Source passage

Posts Tagged ‘Taxonomies’

Scientific proof that Reddit should add a tagging system

Tuesday, June 3rd, 2008

First, a disclaimer: the title of this post is obviously exaggerated. Proof is an awfully big word to throw around, and although I employed pretty good experiment design practices and statistical checks, I can’t really prove that Reddit should do this or that. But I can show that what they are doing now is not working, at least when it comes to search.

So, I got an email the other day letting me know that my article, Tagging and Searching: Search Retrieval Effectiveness of Folkonsomies on the World Wide Web, is being published in the July 2008 issue of Information Processing and Management (here’s the official DOI link to the article). In the study I compared search performance between traditional search engines (like Google), subject directories (like Open Directory), and social bookmarking systems (like Reddit) and their folksonomies.

What’s a folksonomy? The word is a play on the term taxonomy - a taxonomy is a system of organizing and categorizing things, like the Dewey Decimal System. Taxonomies usually follow very strict rules and are controlled by experts. A folksonomy is a system of organization built by large numbers of regular users, who add things to the collection, evaluate them, and usually tag them with keywords.

IR-system-precision-1-20

In my study, the social bookmarking systems with tagging systems did surprisingly well - Del.icio.us was more precise than Open Directory, and at a cut off of 20 results it’s precision was fairly close to that of the search engines.

Reddit, however, did not fare so well. It consistently had the lowest precision, meaning that searches returned very few relevant results. There could be many reasons for this, but the biggest difference between Reddit and the others is the lack of tags.

Now, it’s possible that the folks at Reddit have no interest in search, or information retrieval in general. I think Reddit is very effective at bringing out new and interesting links on a daily basis and encouraging commentary (just my opinion, no stats to back that up). But I think it’s a big missed opportunity not to add tagging and see where it leads.

(One last disclaimer: this post is my personal opinion as someone who enjoys using Reddit and does not reflect on my employer. This post refers to research done independently as a grad student.)

Sphere: Related Content

Tagging and Searching: Search Retrieval Effectiveness of Folkonsomies on the World Wide Web

Wednesday, October 31st, 2007

To complete my MS in Information Architecture and Knowledge Management at Kent State I did some research on folksonomies and how the can support information retrieval.  I compared social bookmarking systems with search engines and directories.  I’m hoping to see the results published in an academic journal.   In the mean time, you can see a pre-publication copy of my results:

Tagging and searching [pdf, 989K]

Sphere: Related Content

Notes on “Vocabulary as a central concept in Information Science” and additional readings

Thursday, March 18th, 2004

Vocabulary as a Central Concept in Information Science, Michael Buckland (1999)

Goal
Write out the passage of the folksonomy blog posts starting with "What’s a folksonomy?" and going on through "them with keywords.".

Word and element locating data
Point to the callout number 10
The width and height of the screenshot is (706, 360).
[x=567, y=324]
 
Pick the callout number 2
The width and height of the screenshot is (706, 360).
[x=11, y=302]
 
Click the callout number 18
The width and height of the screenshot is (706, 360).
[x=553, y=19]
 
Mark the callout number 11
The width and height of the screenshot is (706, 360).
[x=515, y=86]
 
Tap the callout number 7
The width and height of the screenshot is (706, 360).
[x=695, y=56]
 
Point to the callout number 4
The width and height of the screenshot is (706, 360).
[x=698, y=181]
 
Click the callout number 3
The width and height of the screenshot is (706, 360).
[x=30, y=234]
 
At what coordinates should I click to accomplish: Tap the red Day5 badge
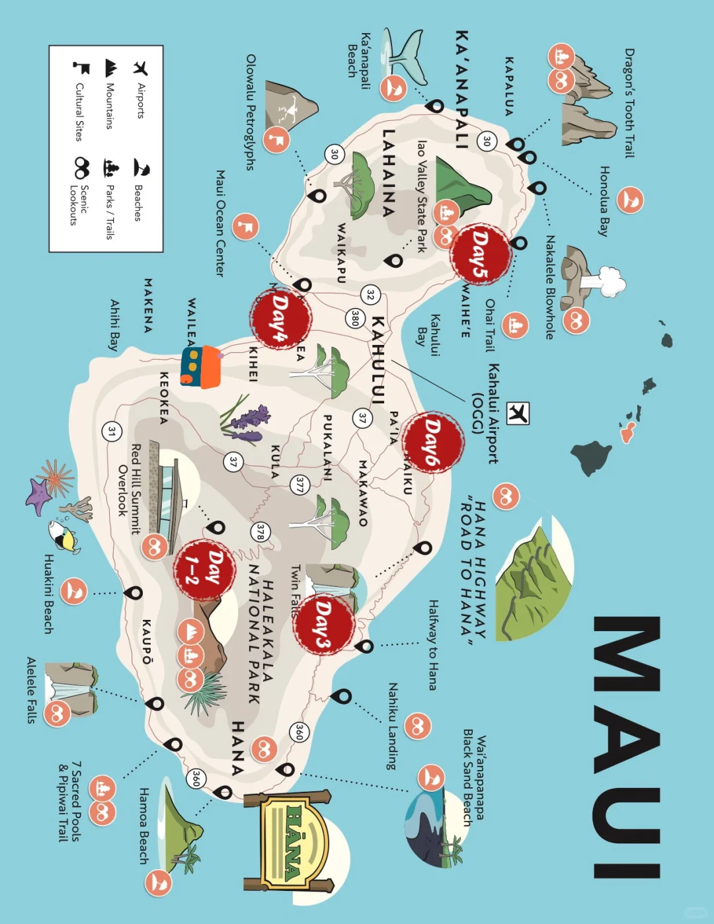point(481,254)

Correct response
What’s a folksonomy? The word is a play on the term taxonomy - a taxonomy is a system of organizing and categorizing things, like the Dewey Decimal System. Taxonomies usually follow very strict rules and are controlled by experts. A folksonomy is a system of organization built by large numbers of regular users, who add things to the collection, evaluate them, and usually tag them with keywords.